Once again, the price of a weighty identity was to catch up with me, for in getting myself known not as a writer but as my father’s daughter, I also got myself targeted as a kidnap victim. However, nothing is ever all bad and the experience of being kidnapped gave me the material for my first novel. This was important in learning about how to take advantage of the positive things in my identity instead of trying to get rid of it. So I more or less trundled through life with an outstanding first name and a weighty last one until things began to change.
That life should eventually manage to have my first name become a household word was not in my plans (unless, of course it was because my books were best sellers), so imagine my surprise when a friend called to tell me that a well known Mexican actress, Daniela Romo, had just appeared in a television soap opera bearing the name of Brianda Portugal. I was horrified. It was like being plagiarized: my identity had been stolen. For a while I couldn’t believe it and every time someone mentioned the fact that my name, which up to that moment only I was in possession of as far as I knew, was being flaunted daily on a national channel, I would get furious. When the soap opera folded after 15 chapters, I was delighted and hoped that the memory of the protagonist would be wiped from the annals of television history.
If it was because that did not happen, or because so many people read and liked my book that they named their daughters after me, or because there were really more Brianda’s out there than either my father or I imagined, I will never know. But my name has definitely stopped being out of the ordinary as I ascertained the other day typing it into the search machine of Facebook: 500 of us at least popped up, so my identity, at one time so definite and unmistakable has been immensely diluted.
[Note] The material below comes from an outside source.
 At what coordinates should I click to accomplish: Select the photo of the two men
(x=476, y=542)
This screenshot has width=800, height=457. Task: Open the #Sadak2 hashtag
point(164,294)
What’s more, had I entertained at any moment the thought that at least I would be saved by my last name, I would have been mistaken. Fortunately identity is something I have little use for anymore, so upon arriving in Salies and discovering that there are Domecqs all over the place, that if I order something in a store, I must also use my first name because there are at least 15 other Domecqs all ordering things from the same store, that everyone would know automatically how to spell Domecq with the “cq” in place because every other last name and town name has that same ending, that there would be multiple variations such as Domercq and Dumecq, I have felt nothing but absolute joy. I am finally just one of the crowd, one more indistinguishable human being with a name like everyone else’s name. I am just me, and, thank goodness, most of the time not even that.